[WORK TO BE COMPLETED]
Return the material below exactly, but only from the line with "The width and" through the line with "Task: Toggle the first green sky view button", and without its pictures.

[SUPPLIED RECORDS]
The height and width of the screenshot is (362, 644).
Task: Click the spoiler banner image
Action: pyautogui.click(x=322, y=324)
==
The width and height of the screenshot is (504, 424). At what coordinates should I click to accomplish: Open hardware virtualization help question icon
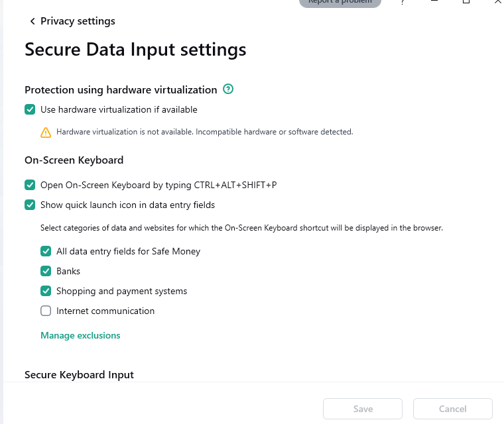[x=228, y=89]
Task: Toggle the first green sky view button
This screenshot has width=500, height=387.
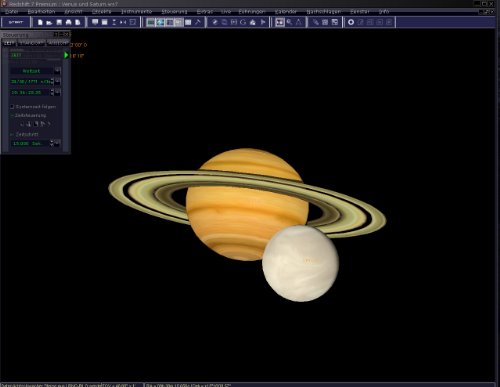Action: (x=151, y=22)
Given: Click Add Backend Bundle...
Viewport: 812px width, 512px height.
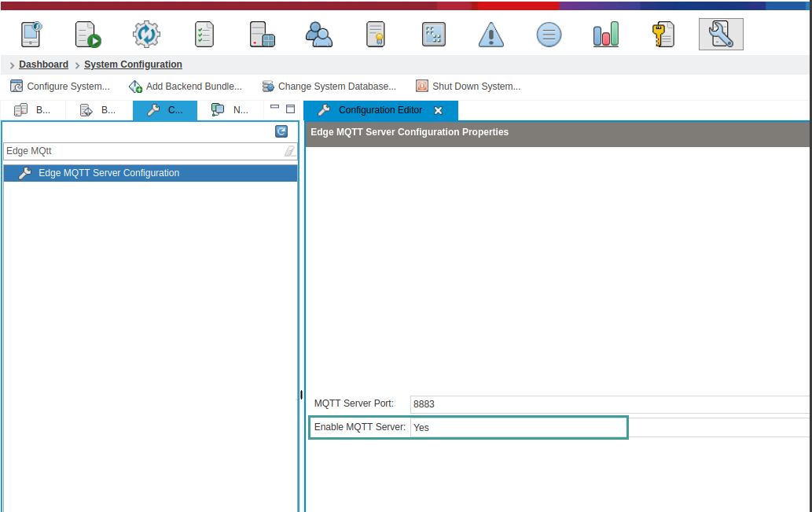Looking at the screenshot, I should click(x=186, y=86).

[PROBLEM SOLUTION]
The width and height of the screenshot is (504, 424). At what coordinates should I click to accomplish: Open hardware virtualization help question icon
[x=228, y=89]
Task: Toggle the first green sky view button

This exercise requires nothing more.